• Task item
Return every entry in the listing word for word.

• Material supplied
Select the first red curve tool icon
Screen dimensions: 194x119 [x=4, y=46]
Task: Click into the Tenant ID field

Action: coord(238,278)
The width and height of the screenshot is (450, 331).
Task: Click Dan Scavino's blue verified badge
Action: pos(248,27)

• Response area
Select the first red curve tool icon
Screen dimensions: 194x119 [x=4, y=46]
Task: Click into the Tenant ID field

Action: coord(238,278)
The width and height of the screenshot is (450, 331).
Task: Click Dan Scavino's blue verified badge
Action: pos(248,27)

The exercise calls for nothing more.